Stored items:

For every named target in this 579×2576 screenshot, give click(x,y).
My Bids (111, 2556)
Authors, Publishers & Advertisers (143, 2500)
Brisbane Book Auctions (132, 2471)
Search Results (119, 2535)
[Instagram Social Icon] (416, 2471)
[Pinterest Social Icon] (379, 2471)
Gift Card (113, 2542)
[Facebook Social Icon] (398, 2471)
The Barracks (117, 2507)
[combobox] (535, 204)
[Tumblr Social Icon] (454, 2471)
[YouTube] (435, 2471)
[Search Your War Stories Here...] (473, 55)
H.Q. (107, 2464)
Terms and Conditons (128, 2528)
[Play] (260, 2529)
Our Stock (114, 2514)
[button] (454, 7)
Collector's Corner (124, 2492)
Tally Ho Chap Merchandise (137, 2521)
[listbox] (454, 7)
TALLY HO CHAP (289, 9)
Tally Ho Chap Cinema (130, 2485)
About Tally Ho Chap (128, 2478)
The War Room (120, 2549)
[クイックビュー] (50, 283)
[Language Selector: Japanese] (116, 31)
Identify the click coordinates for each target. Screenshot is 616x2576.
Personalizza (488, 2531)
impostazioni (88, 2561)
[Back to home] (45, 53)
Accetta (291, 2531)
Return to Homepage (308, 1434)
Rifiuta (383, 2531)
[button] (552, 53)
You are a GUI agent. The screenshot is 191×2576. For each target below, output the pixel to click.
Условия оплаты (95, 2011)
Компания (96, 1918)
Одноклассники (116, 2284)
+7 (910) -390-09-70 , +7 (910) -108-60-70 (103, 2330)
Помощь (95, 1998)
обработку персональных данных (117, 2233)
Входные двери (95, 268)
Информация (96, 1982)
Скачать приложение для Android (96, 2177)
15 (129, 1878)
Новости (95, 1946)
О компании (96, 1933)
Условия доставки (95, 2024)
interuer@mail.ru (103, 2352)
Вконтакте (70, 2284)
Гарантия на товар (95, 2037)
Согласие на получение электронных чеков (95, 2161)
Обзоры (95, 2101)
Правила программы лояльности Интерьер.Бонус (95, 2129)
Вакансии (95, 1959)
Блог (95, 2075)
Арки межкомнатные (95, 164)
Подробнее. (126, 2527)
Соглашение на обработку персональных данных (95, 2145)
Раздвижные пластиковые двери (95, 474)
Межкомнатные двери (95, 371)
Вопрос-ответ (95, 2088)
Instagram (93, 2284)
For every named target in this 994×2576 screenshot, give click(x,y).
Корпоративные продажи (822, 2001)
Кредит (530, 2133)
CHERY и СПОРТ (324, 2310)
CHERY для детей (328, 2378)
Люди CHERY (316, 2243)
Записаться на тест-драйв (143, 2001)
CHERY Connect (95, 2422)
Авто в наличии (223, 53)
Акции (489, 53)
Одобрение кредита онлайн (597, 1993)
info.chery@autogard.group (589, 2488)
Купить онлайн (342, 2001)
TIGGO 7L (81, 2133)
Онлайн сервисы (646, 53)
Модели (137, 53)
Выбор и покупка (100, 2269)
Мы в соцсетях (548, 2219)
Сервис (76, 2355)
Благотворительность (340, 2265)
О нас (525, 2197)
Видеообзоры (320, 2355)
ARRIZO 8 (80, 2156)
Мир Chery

The task: In full and without error, restate the data.

Response to this exercise:
For every named target in this 579×2576 screenshot, give click(x,y).
My Bids (111, 2556)
Authors, Publishers & Advertisers (143, 2500)
Brisbane Book Auctions (132, 2471)
Search Results (119, 2535)
[Instagram Social Icon] (416, 2471)
[Pinterest Social Icon] (379, 2471)
Gift Card (113, 2542)
[Facebook Social Icon] (398, 2471)
The Barracks (117, 2507)
[combobox] (535, 204)
[Tumblr Social Icon] (454, 2471)
[YouTube] (435, 2471)
[Search Your War Stories Here...] (473, 55)
H.Q. (107, 2464)
Terms and Conditons (128, 2528)
[Play] (260, 2529)
Our Stock (114, 2514)
[button] (454, 7)
Collector's Corner (124, 2492)
Tally Ho Chap Merchandise (137, 2521)
[listbox] (454, 7)
TALLY HO CHAP (289, 9)
Tally Ho Chap Cinema (130, 2485)
About Tally Ho Chap (128, 2478)
The War Room (120, 2549)
[クイックビュー] (50, 283)
[Language Selector: Japanese] (116, 31)
Identify the click coordinates for each target. Screenshot is 616x2576.
Personalizza (488, 2531)
impostazioni (88, 2561)
[Back to home] (45, 53)
Accetta (291, 2531)
Return to Homepage (308, 1434)
Rifiuta (383, 2531)
[button] (552, 53)
You are a GUI agent. The screenshot is 191×2576. For each target below, output the pixel to click.
Условия оплаты (95, 2011)
Компания (96, 1918)
Одноклассники (116, 2284)
+7 (910) -390-09-70 , +7 (910) -108-60-70 (103, 2330)
Помощь (95, 1998)
обработку персональных данных (117, 2233)
Входные двери (95, 268)
Информация (96, 1982)
Скачать приложение для Android (96, 2177)
15 (129, 1878)
Новости (95, 1946)
О компании (96, 1933)
Условия доставки (95, 2024)
interuer@mail.ru (103, 2352)
Вконтакте (70, 2284)
Гарантия на товар (95, 2037)
Согласие на получение электронных чеков (95, 2161)
Обзоры (95, 2101)
Правила программы лояльности Интерьер.Бонус (95, 2129)
Вакансии (95, 1959)
Блог (95, 2075)
Арки межкомнатные (95, 164)
Подробнее. (126, 2527)
Соглашение на обработку персональных данных (95, 2145)
Раздвижные пластиковые двери (95, 474)
Межкомнатные двери (95, 371)
Вопрос-ответ (95, 2088)
Instagram (93, 2284)
For every named target in this 994×2576 screenshot, give click(x,y).
Корпоративные продажи (822, 2001)
Кредит (530, 2133)
CHERY и СПОРТ (324, 2310)
CHERY для детей (328, 2378)
Люди CHERY (316, 2243)
Записаться на тест-драйв (143, 2001)
CHERY Connect (95, 2422)
Авто в наличии (223, 53)
Акции (489, 53)
Одобрение кредита онлайн (597, 1993)
info.chery@autogard.group (589, 2488)
Купить онлайн (342, 2001)
TIGGO 7L (81, 2133)
Онлайн сервисы (646, 53)
Модели (137, 53)
Выбор и покупка (100, 2269)
Мы в соцсетях (548, 2219)
Сервис (76, 2355)
Благотворительность (340, 2265)
О нас (525, 2197)
Видеообзоры (320, 2355)
ARRIZO 8 (80, 2156)
Мир Chery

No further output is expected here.